[Task data]
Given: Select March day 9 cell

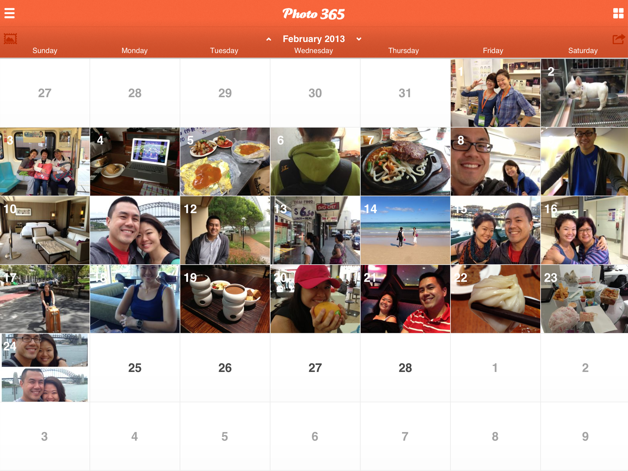Looking at the screenshot, I should coord(585,436).
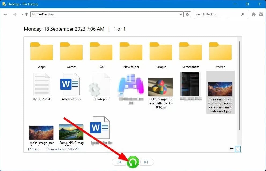Go to next backup version
This screenshot has width=266, height=171.
[x=146, y=162]
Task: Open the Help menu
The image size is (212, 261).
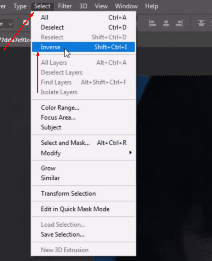Action: (x=152, y=6)
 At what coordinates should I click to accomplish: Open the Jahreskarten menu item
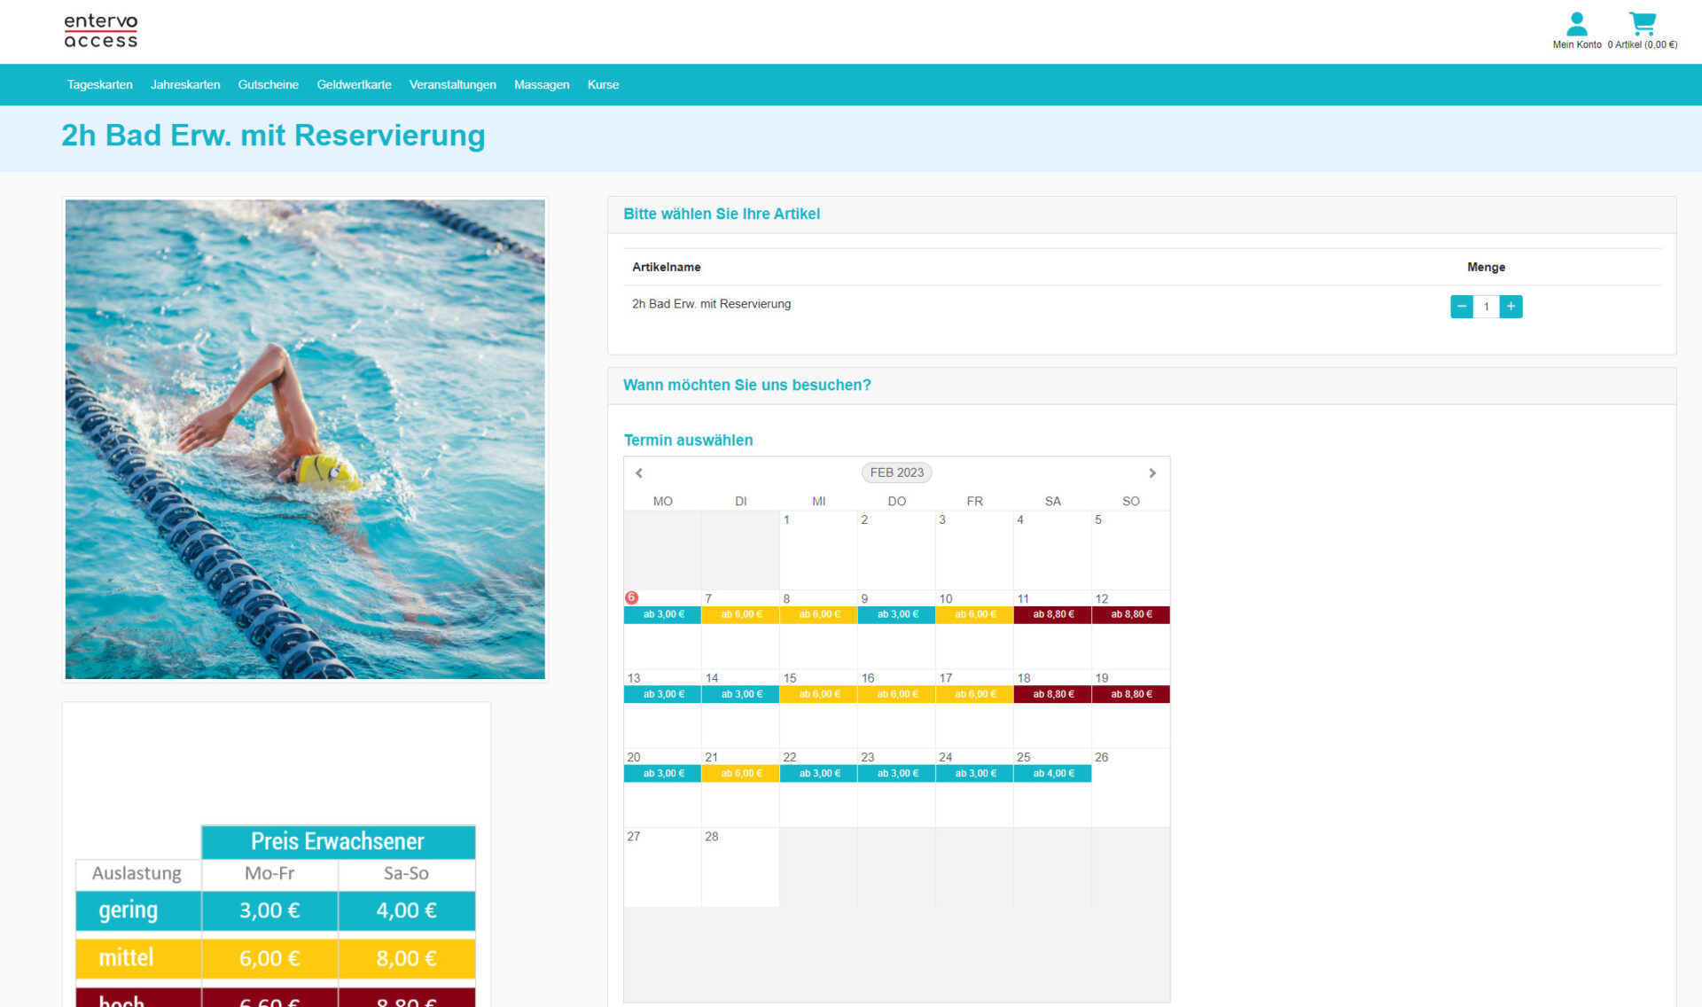pos(185,85)
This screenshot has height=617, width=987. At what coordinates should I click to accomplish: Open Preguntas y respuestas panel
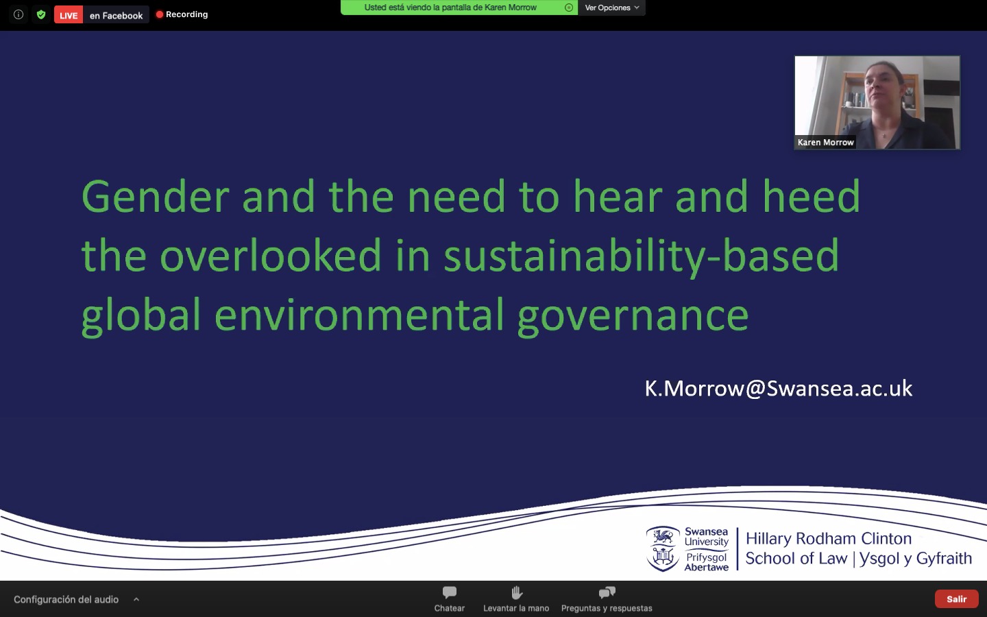(607, 598)
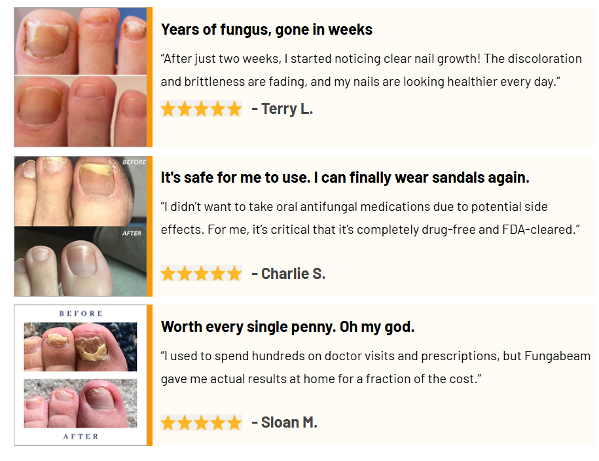This screenshot has height=461, width=599.
Task: Click the third star in Charlie S.'s rating
Action: [201, 273]
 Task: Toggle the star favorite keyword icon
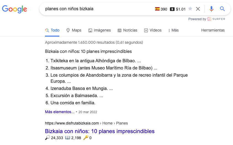(x=190, y=9)
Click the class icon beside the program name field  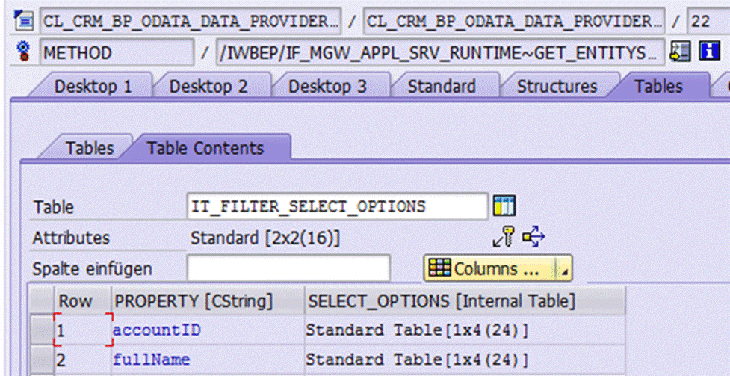point(24,20)
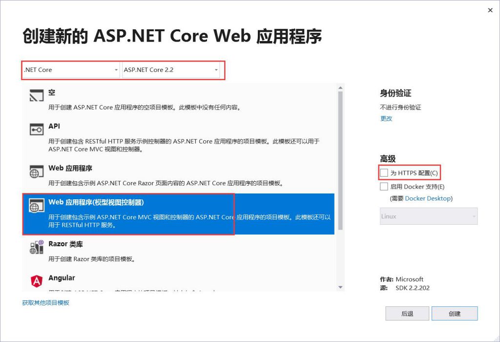Viewport: 500px width, 342px height.
Task: Close the dialog with the X icon
Action: click(x=490, y=10)
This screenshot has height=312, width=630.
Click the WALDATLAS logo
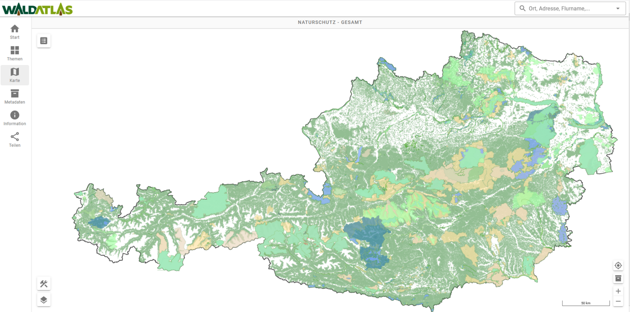[37, 9]
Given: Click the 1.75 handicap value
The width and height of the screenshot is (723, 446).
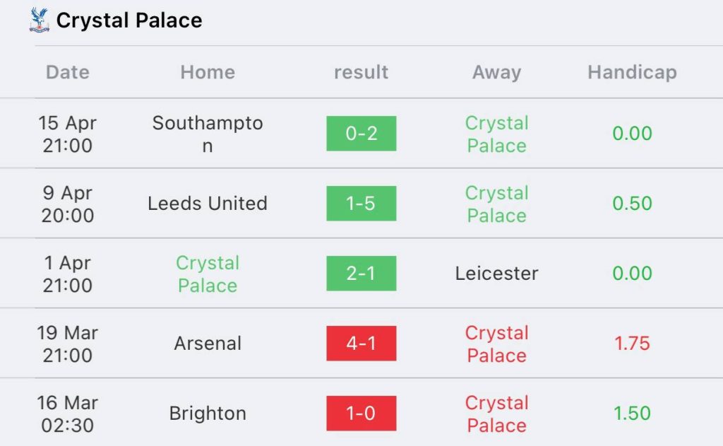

[Assigned task]
Output, exactly and without pictures, the lines above that run from the one containing "Click the WALDATLAS logo" through the last line of the entries, inclusive.

[Result below]
Click the WALDATLAS logo
[37, 9]
Given: Click the 1.75 handicap value
The width and height of the screenshot is (723, 446).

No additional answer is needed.